By M. Jordan, E. Granot, M. Caspi, Y. Stav, N. Narkiss, M. Roelens, S. Frisken, S. Poole, J. Leuthold, and S. Ben-Ezra


The continuing growth of IP traffic challenges the modern network. On one hand, there is a need to make the communication channels as spectrally efficient as possible, and on the other hand the network has to be flexible and versatile.

The spectrally efficient requirement is expressed in adopting DWDM technology, which means that the spectral distance between adjacent channels is approximately 50 GHz. The flexibility requirement suggests that every such channel can be added or dropped without considerably affecting the signal or its adjacent channels. When the data rate is ~43 Gbps this is a real challenge, since part of the spectrum penetrates the neighboring channels. [1-3]

To enable transmission of 43-Gbps signals through cascaded wavelength-selective switches (WSS) designed for 50-GHz spaced DWDM networks, a careful engineering of the WSS as well as the 43G differential phase-shift keying (DPSK) signal is required both at the transmitting and the receiving ends. [4]

In this paper we experimentally investigate the compliance of the 43-Gbps transponder to the DWDM technology by measuring the bit-error-rate (BER) degradation of transmitted signals due to cascaded WSS and crosstalk from adjacent channels.

● DATA SHOWN
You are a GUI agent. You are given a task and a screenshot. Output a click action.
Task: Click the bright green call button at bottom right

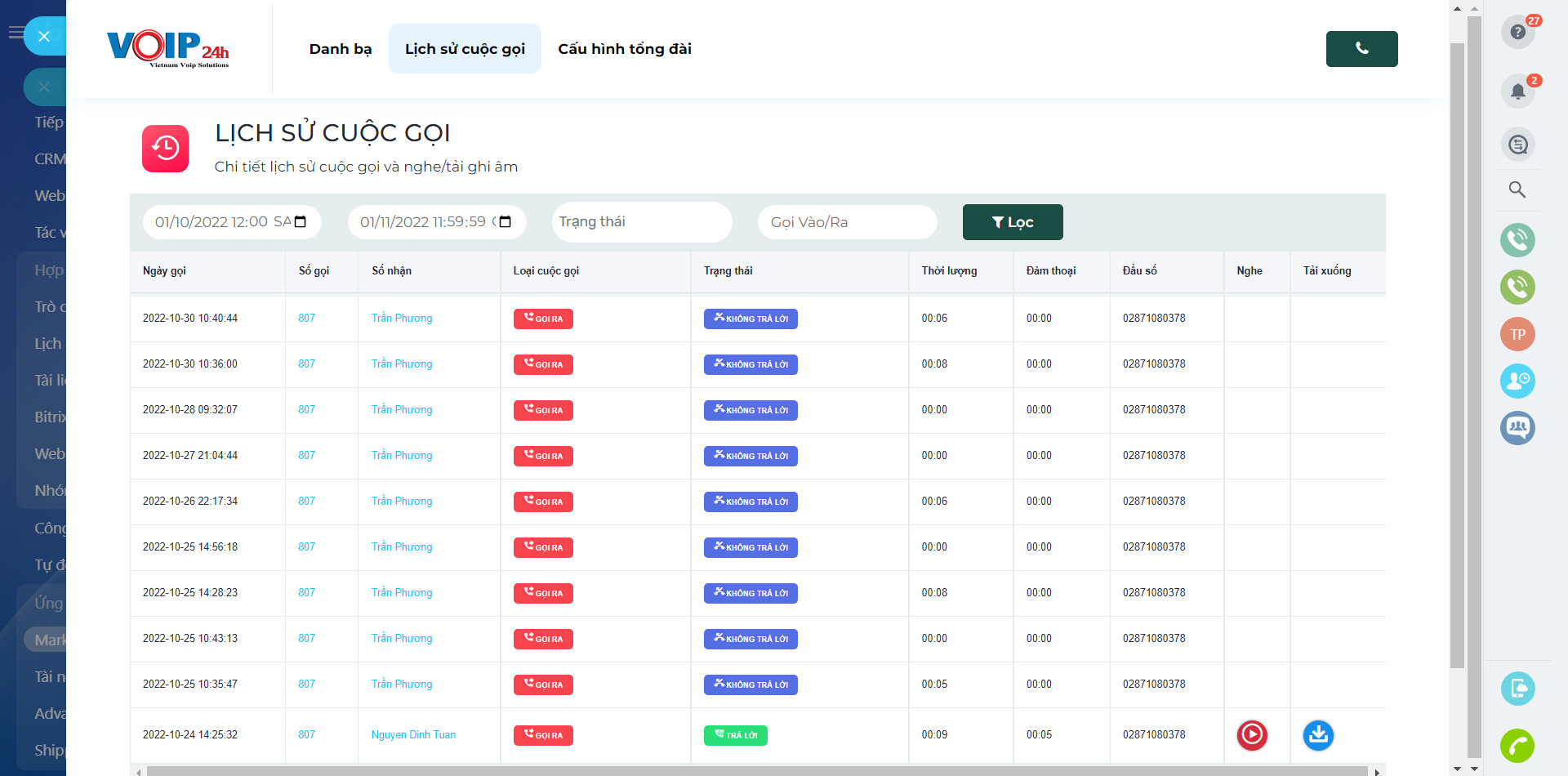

● THINGS TO DO
• A. In the excerpt on 43-Gbps DWDM transmission, what is the approximate spectral distance between adjacent channels?
• B. Quote the excerpt on 43-Gbps DWDM transmission, beginning at the words "By M. Jordan, E." and stopping after the words "flexible and versatile.".

● COMPLETED EXERCISE
• A. Approximately 50 GHz.

• B.
By M. Jordan, E. Granot, M. Caspi, Y. Stav, N. Narkiss, M. Roelens, S. Frisken, S. Poole, J. Leuthold, and S. Ben-Ezra


The continuing growth of IP traffic challenges the modern network. On one hand, there is a need to make the communication channels as spectrally efficient as possible, and on the other hand the network has to be flexible and versatile.